In a subset of individuals, robust findings from these analyses may be validated (either by experimental assay or by direct genotyping of tag SNPs if available), and followed up with breakpoint sequencing to fine-map the precise genomic location of the CNV. If it would appear appropriate and scientifically beneficial to include any ALSPAC participants at this stage, then this will be subject to a separate application.

Approaches

Louise Wain will work closely with Dave Evans or Nicholas Timpson in order to undertake the analyses as discussed below. In the first instance, the analyses would need to be run by Louise Wain, but the project aims also to develop this capacity at the University of Bristol. The analysis could be undertaken on the high performance cluster at the University of Bristol if, for example, Louise Wain were offered visitor status (or using a similar new £2m facility in Leicester, as you prefer). An alternative would be the provision of secured log in access to Bristol servers remotely. What ever the preferred mechanism, we would propose that Louise visits Bristol for regular meetings with a named ALSPAC investigator. This will be supplemented by project progress reports shared and discussed as required with all named co-applicants from both the University of Bristol and the University of Leicester.

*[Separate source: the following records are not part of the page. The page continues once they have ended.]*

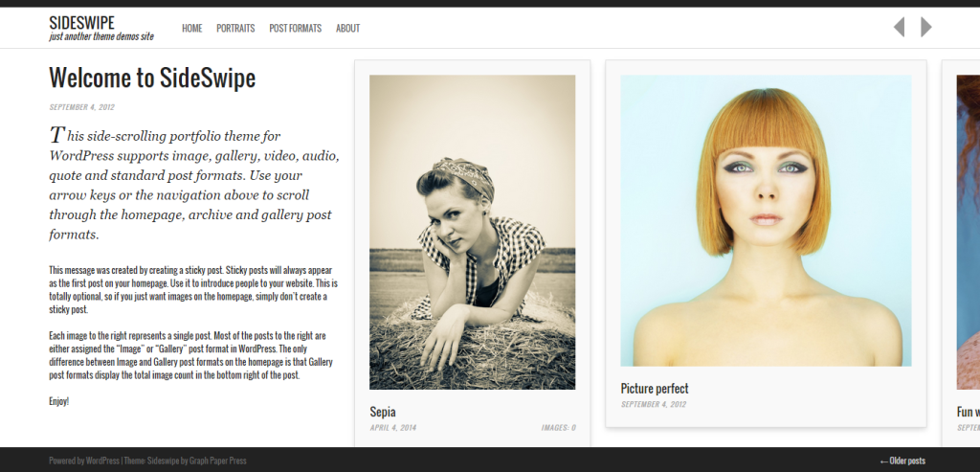Open the partially visible Fun post title
This screenshot has height=472, width=980.
click(969, 412)
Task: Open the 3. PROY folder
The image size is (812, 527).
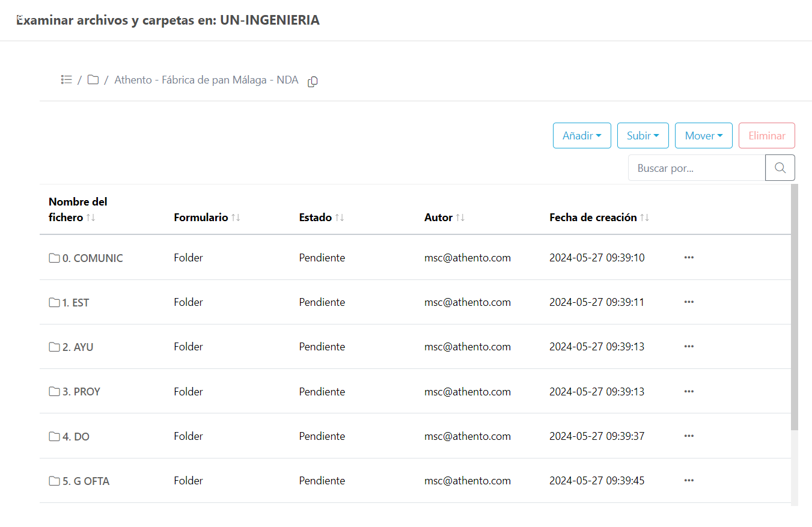Action: point(81,392)
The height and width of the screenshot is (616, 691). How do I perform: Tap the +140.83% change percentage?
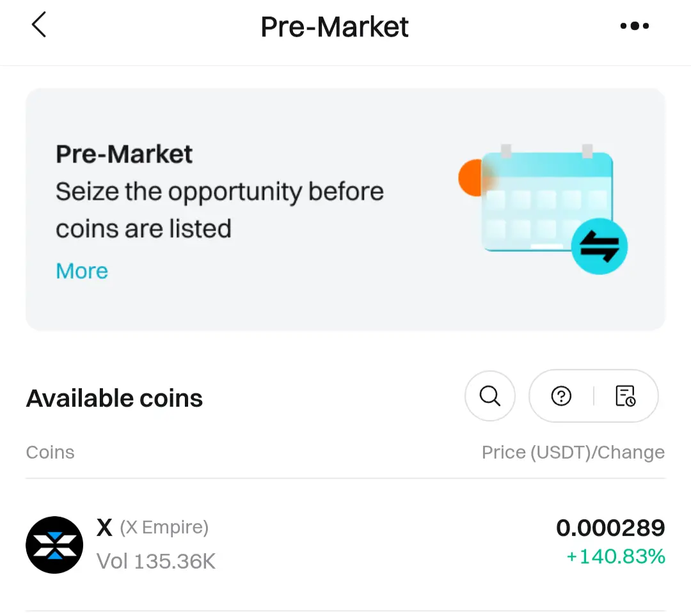[x=616, y=557]
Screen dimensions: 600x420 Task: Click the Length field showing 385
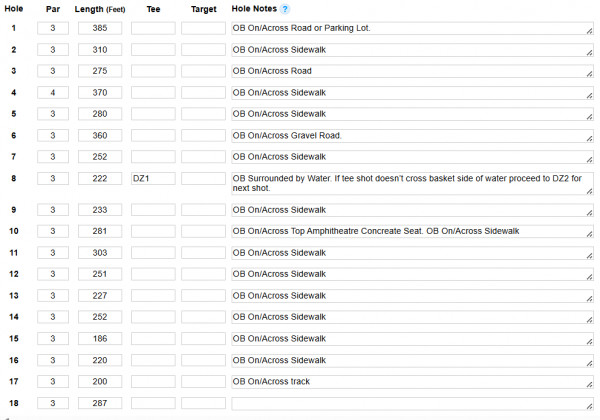pos(100,28)
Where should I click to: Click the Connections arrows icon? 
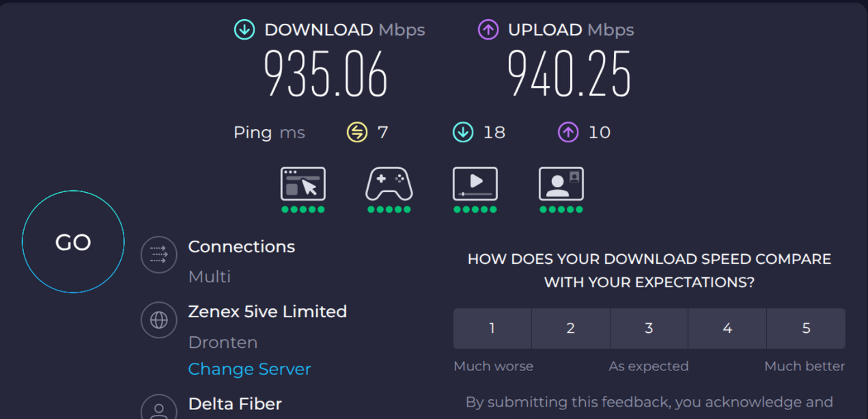coord(159,255)
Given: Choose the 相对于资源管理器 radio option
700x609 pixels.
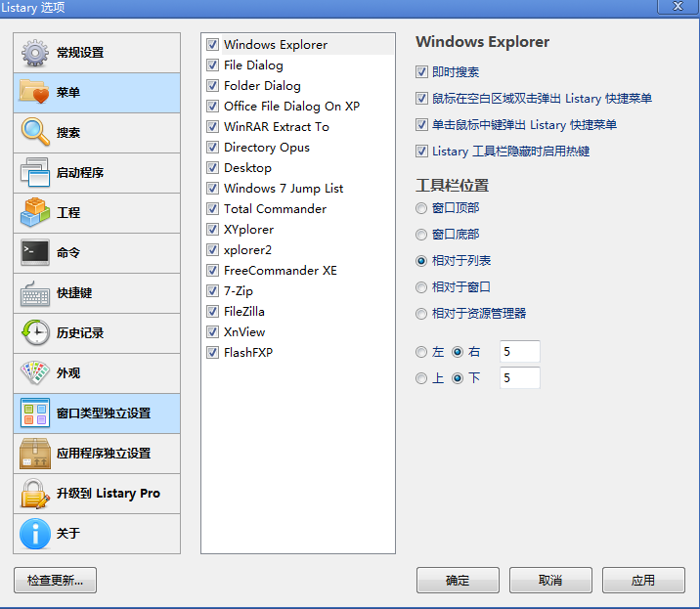Looking at the screenshot, I should [x=422, y=314].
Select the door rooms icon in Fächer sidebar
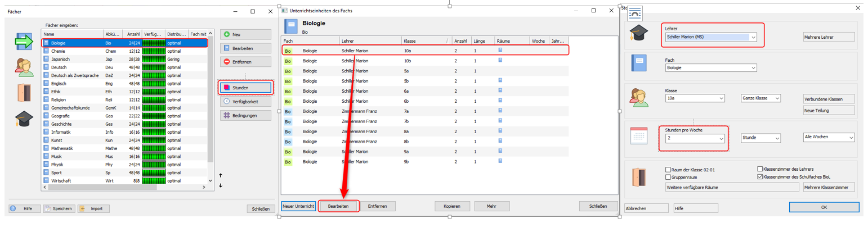Viewport: 868px width, 241px height. click(x=24, y=92)
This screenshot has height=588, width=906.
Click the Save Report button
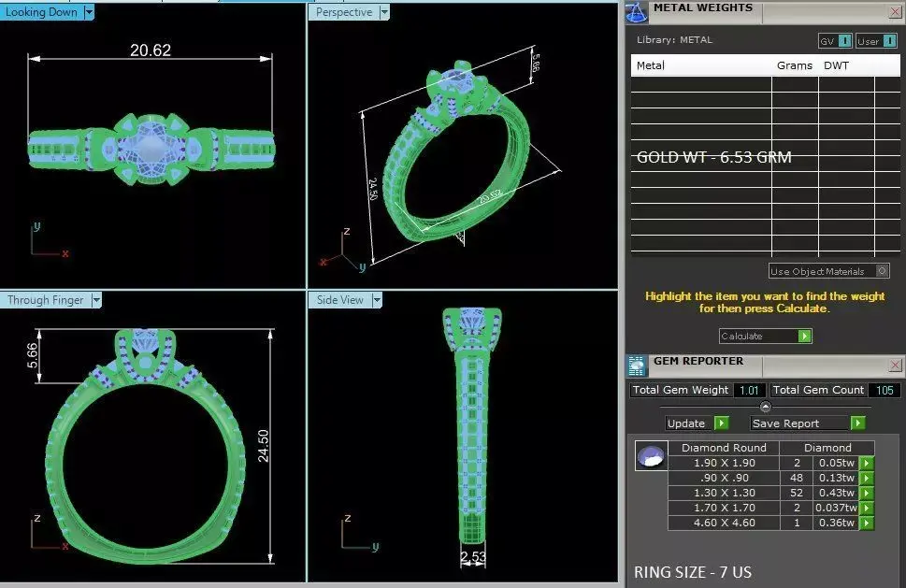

Analysis of CNV using using SNP chip data requires the use of the raw X and Y intensities and/or derivatives of these (log R ratio and B allele frequency). Due to the inherent noisiness of this data, a key stage in the process of generating CNV genotype calls will be quality control (QC) and definition of a suitable filtering strategy (2).

Quality control (QC) will be applied to each dataset to exclude outlying samples on the basis of the SNP genotype data (e.g. those with substantial missing genotype data, or showing ancestral differences in principal components analysis (PCA)) or intensity data (large standard deviations of genome-wide intensity measures and subsets of samples that might have been processed differently identifiable as likely batch effects by PCA). There are several algorithms available for detecting and measuring copy number variation in SNP genotyping data (e.g. QuantiSNP and PennCNV which are based on Hidden Markov Models) using the raw allelic intensities or derivations thereof. Raw CNV calls will be subject to further rigorous QC with filtering thresholds defined by simulation and sensitivity analyses undertaken to evaluate the consequences of the filtering strategy chosen on the downstream association testing.

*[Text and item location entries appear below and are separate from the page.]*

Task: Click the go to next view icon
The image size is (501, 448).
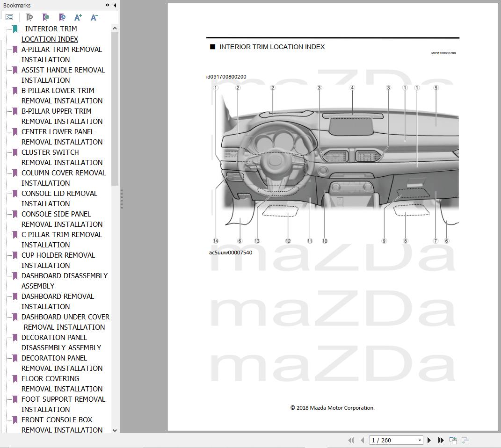Action: pos(465,440)
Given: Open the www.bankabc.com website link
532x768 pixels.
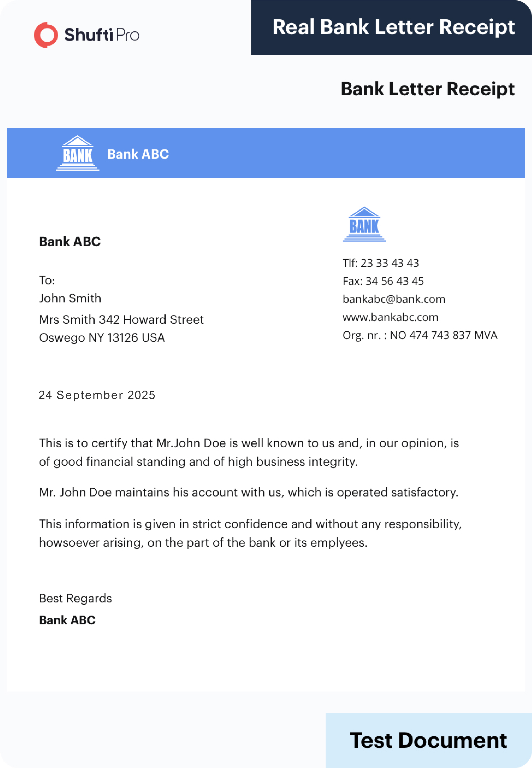Looking at the screenshot, I should pyautogui.click(x=390, y=317).
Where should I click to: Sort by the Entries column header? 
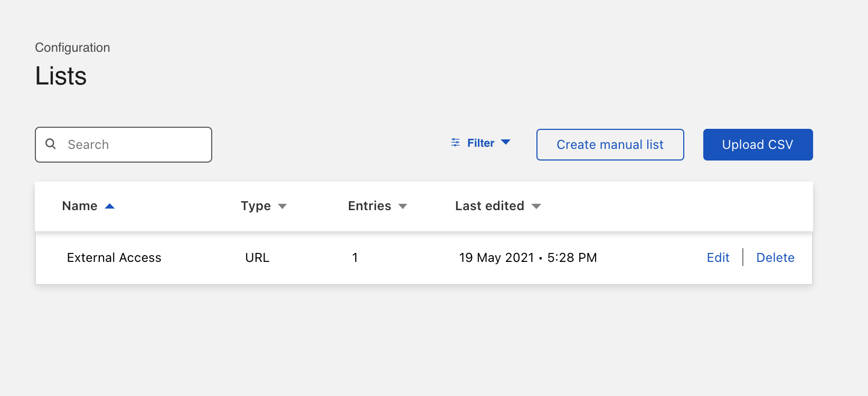[x=369, y=206]
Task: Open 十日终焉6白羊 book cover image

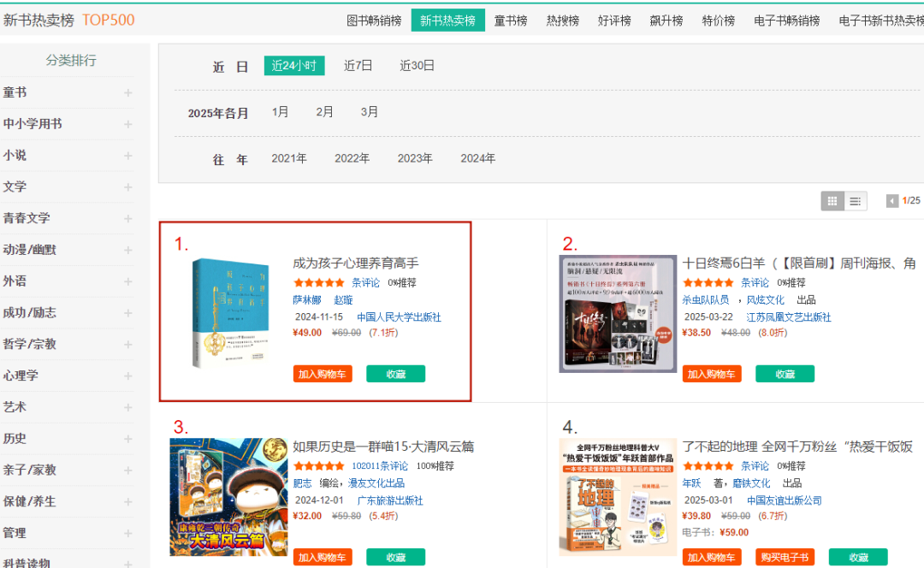Action: pyautogui.click(x=618, y=314)
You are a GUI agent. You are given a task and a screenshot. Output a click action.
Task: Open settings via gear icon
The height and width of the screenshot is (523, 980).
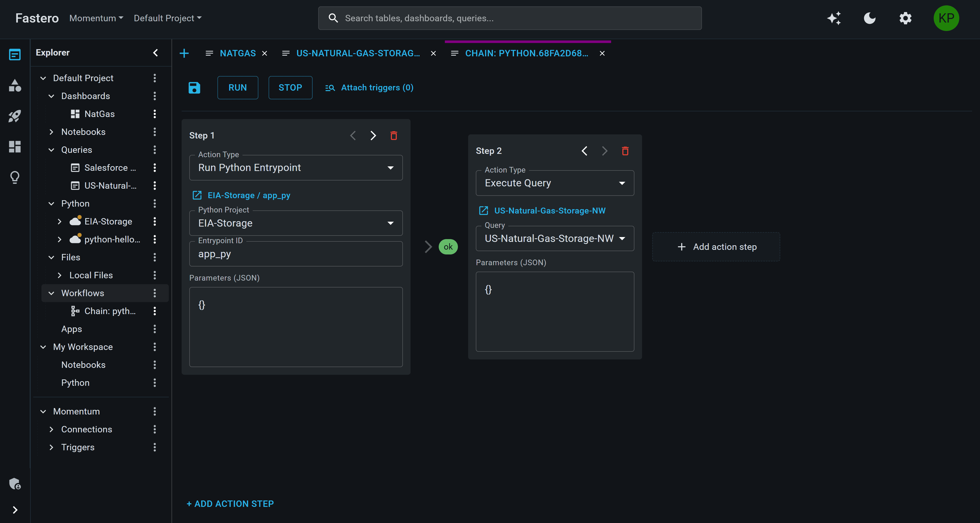click(905, 18)
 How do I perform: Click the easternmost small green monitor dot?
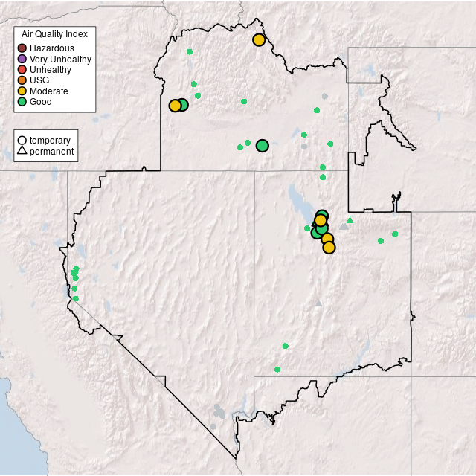[x=395, y=234]
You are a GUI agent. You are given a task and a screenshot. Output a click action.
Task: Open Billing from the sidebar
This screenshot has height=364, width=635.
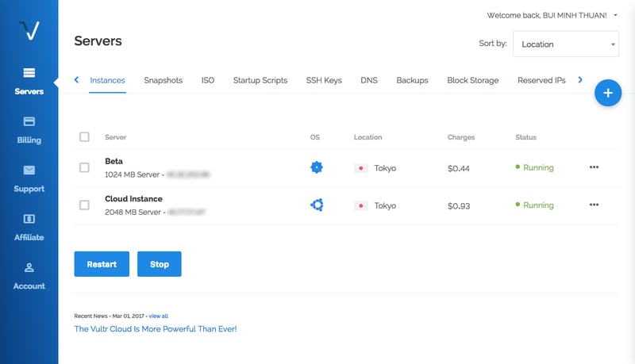click(x=29, y=129)
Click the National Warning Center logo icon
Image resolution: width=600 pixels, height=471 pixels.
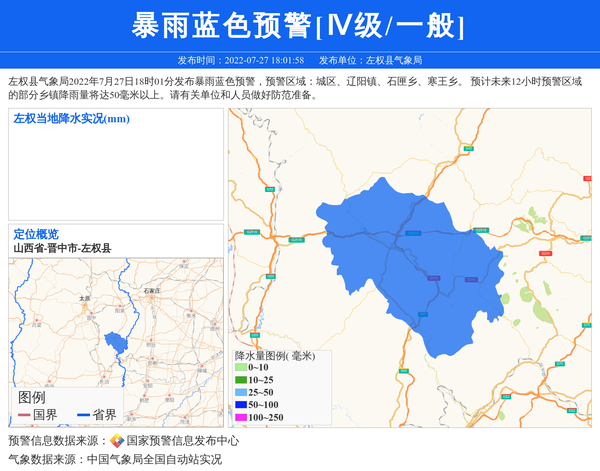click(x=117, y=441)
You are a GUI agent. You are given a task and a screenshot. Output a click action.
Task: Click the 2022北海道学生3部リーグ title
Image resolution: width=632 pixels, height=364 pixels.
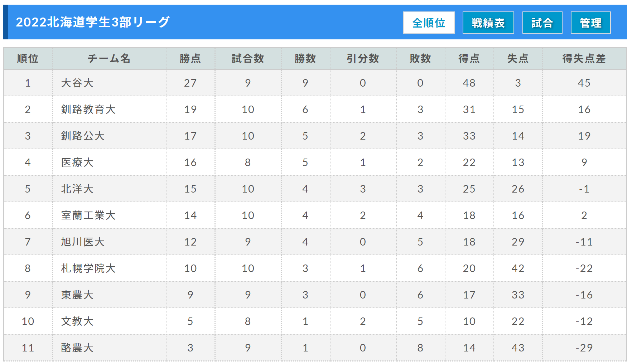click(x=93, y=22)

CNVs will be tested for association with blood pressure variables, SBP and DBP, and lung function variables, FEV1 and FEV1/FVC, using linear regression. In addition, previously published CNV maps will be used to define boundaries of common CNVs and these CNVs will be tested for association using methods such as CNVtools. Validation will be undertaken in selected subsamples from these studies.

Additional benefit

The CNV methods, or calls used, could be applied to the study of a wide range of additonal phenotypes in ALSPAC and the experience of these kinds of analyses will benefit analysts involved in ALSPAC.

Genotype data required

This project requires the intensity data for each SNP and non-polymorphic probe on the array (log R ratio and B allele frequency, and raw X and Y intensities if possible).

References:

1. L. V. Wain, J. A. Armour, M. D. Tobin, Lancet 374, 340 (Jul 25, 2009).

2. L. V. Wain et al., PLoS One 4, e8175 (2009).

3. N. Craddock et al., Nature 464, 713 (Apr 1, 2010).

4. H. M. Blauw et al., Hum Mol Genet 2010, 10 (Aug 10, 2010).